Reescribe todas las líneas, desde la que contiene "The height and width of the screenshot is (612, 792). Find" hasta la que contiene "coordinates (710, 164).", con "Find" cambiado por "Locate" y todo lo demás igual.

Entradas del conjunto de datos
>>>

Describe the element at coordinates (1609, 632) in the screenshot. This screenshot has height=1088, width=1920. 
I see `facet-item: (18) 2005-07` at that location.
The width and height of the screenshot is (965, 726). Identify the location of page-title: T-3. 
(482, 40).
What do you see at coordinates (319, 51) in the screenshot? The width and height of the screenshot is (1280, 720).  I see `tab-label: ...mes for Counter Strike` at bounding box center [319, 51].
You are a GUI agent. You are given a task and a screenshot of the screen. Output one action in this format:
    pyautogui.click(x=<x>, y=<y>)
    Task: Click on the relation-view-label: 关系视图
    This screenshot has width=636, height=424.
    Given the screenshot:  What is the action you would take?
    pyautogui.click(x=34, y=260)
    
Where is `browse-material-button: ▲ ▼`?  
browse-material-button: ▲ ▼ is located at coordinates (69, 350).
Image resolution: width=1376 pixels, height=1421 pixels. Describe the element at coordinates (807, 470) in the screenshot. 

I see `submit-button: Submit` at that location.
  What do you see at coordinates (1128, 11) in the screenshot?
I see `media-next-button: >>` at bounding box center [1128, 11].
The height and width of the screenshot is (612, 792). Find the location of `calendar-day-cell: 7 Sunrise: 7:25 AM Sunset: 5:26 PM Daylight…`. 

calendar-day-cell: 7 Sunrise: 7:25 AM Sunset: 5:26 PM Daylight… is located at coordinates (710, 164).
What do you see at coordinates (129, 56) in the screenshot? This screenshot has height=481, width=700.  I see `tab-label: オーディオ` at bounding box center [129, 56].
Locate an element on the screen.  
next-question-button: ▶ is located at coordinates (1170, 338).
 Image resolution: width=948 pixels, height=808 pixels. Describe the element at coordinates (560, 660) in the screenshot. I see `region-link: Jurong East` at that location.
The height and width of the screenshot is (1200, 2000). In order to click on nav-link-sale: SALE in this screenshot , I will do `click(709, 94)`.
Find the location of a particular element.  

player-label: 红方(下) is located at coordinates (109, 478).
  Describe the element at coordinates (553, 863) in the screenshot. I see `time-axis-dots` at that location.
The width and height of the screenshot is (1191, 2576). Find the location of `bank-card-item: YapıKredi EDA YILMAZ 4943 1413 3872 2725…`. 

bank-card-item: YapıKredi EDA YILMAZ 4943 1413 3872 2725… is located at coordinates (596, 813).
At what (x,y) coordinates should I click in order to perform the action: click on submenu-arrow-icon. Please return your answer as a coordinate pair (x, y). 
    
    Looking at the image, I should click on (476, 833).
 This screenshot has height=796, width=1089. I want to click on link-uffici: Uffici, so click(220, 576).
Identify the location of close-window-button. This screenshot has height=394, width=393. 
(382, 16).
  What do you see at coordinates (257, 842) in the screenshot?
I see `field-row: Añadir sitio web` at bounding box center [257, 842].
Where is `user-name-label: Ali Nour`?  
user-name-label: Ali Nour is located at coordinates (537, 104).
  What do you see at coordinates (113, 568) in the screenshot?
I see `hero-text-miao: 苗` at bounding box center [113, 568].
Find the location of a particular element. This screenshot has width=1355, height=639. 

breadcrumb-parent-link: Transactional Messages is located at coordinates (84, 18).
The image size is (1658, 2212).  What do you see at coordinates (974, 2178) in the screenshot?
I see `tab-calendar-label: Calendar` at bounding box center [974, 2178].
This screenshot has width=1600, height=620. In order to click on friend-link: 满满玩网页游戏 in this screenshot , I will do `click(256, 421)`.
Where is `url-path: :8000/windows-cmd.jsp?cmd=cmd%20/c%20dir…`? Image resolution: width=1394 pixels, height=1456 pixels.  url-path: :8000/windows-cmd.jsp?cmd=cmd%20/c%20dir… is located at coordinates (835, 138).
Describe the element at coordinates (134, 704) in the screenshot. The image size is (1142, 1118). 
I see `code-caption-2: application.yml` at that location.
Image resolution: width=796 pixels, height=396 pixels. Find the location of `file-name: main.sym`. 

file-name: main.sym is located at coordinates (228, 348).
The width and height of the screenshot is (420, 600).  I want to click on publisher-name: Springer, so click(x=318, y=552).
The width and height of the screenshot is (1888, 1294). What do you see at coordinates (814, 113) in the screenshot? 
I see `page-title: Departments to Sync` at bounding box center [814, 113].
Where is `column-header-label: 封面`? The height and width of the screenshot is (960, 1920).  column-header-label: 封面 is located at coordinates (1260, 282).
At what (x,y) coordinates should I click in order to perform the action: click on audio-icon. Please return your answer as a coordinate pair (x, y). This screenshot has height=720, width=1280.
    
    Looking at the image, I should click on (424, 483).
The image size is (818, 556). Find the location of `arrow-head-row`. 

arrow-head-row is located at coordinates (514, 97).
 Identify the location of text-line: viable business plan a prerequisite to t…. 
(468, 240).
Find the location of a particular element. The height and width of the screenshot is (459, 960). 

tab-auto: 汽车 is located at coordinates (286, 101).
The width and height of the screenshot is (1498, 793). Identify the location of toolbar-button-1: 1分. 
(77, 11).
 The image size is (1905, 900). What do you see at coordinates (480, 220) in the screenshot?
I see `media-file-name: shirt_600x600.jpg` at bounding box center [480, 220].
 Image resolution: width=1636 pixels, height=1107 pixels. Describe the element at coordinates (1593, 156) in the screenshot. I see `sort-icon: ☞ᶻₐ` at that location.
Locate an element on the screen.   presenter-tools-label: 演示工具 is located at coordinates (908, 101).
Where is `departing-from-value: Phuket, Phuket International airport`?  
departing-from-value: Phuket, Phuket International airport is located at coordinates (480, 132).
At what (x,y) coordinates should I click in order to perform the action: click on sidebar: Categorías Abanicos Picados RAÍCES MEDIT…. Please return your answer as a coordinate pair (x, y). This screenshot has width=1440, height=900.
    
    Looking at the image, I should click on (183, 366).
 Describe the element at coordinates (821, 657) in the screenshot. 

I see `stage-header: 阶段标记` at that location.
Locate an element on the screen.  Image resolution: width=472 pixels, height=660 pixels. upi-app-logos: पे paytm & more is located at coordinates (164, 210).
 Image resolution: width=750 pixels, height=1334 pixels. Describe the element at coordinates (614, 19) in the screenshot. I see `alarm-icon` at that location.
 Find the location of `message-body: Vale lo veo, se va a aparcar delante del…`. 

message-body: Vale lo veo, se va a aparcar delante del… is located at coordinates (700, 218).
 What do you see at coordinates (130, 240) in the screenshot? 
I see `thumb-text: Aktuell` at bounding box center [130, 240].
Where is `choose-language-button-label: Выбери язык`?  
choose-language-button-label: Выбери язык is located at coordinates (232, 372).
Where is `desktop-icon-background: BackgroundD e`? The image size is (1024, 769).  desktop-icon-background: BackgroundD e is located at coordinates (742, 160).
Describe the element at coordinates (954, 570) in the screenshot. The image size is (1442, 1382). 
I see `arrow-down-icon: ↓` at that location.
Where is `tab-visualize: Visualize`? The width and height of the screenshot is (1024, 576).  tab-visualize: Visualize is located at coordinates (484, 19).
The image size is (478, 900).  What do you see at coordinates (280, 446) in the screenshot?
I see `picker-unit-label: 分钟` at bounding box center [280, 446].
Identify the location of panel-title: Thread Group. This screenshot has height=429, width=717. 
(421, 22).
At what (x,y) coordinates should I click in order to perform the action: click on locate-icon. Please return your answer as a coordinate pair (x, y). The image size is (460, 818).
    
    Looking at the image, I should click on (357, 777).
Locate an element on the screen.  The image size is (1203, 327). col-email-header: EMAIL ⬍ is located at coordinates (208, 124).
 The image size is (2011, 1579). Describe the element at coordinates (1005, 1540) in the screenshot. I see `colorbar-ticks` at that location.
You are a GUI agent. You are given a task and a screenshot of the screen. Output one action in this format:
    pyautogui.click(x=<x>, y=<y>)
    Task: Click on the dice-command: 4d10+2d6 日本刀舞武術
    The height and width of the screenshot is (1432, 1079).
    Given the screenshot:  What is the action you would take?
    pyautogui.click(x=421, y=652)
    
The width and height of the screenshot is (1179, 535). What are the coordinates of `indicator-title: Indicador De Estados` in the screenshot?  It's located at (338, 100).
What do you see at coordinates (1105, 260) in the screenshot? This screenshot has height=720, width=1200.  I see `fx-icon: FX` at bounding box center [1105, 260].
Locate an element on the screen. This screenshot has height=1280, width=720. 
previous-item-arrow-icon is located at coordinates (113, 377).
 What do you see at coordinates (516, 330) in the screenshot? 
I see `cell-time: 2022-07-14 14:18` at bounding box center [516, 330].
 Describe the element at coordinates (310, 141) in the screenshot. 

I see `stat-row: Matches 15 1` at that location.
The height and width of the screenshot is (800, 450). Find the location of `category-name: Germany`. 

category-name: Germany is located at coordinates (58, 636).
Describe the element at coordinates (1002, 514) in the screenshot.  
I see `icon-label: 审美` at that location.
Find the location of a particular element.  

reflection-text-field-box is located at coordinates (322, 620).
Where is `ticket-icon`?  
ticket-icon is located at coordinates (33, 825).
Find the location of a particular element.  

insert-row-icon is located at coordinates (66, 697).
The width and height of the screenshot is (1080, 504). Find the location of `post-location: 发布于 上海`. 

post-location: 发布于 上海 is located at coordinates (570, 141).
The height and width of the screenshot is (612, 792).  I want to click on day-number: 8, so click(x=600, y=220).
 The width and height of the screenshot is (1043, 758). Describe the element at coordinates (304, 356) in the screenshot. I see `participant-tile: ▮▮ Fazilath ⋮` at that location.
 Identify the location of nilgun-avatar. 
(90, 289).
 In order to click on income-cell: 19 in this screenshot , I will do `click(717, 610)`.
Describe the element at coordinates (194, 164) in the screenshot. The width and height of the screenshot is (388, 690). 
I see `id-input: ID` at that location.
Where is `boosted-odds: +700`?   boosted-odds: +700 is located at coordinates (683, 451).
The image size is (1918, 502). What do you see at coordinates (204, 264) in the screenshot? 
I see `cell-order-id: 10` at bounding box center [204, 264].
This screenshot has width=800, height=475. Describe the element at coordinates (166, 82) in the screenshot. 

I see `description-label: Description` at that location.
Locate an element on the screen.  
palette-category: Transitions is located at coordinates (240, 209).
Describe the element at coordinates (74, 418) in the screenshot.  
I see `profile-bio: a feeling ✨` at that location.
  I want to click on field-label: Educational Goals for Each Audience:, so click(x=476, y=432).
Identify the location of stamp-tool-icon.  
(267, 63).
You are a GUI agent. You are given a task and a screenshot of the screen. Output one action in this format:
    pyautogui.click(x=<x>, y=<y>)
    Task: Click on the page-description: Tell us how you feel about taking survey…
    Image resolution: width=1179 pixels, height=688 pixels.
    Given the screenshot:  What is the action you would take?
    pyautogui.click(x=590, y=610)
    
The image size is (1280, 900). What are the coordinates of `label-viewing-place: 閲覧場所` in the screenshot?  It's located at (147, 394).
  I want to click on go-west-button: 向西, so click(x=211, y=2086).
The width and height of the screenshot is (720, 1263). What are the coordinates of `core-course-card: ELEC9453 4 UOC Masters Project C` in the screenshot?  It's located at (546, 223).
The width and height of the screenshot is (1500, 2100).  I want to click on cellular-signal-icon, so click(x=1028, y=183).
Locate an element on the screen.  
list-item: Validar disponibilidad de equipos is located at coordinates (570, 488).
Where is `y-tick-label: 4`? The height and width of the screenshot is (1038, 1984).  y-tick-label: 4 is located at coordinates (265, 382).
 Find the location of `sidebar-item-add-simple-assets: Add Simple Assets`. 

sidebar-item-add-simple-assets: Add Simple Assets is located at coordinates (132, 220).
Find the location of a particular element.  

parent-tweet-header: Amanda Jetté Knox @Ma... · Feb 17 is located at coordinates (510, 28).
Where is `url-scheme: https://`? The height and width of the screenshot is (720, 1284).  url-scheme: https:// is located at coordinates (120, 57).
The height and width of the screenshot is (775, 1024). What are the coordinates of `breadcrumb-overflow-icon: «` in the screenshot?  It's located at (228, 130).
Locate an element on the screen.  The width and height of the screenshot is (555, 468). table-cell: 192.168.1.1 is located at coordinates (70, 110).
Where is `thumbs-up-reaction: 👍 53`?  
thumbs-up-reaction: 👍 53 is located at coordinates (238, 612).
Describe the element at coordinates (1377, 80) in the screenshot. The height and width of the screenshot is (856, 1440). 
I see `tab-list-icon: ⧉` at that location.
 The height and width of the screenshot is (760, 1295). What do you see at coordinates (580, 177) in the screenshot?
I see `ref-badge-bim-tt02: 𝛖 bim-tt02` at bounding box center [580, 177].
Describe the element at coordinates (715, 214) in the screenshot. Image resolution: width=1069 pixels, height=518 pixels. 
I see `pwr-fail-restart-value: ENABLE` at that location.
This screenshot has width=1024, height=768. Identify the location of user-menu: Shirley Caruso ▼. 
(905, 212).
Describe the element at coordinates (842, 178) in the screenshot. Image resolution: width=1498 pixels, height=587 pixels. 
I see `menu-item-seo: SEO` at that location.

<<<

Respuesta:
The height and width of the screenshot is (612, 792). Locate the location of `calendar-day-cell: 7 Sunrise: 7:25 AM Sunset: 5:26 PM Daylight…`. 

calendar-day-cell: 7 Sunrise: 7:25 AM Sunset: 5:26 PM Daylight… is located at coordinates (710, 164).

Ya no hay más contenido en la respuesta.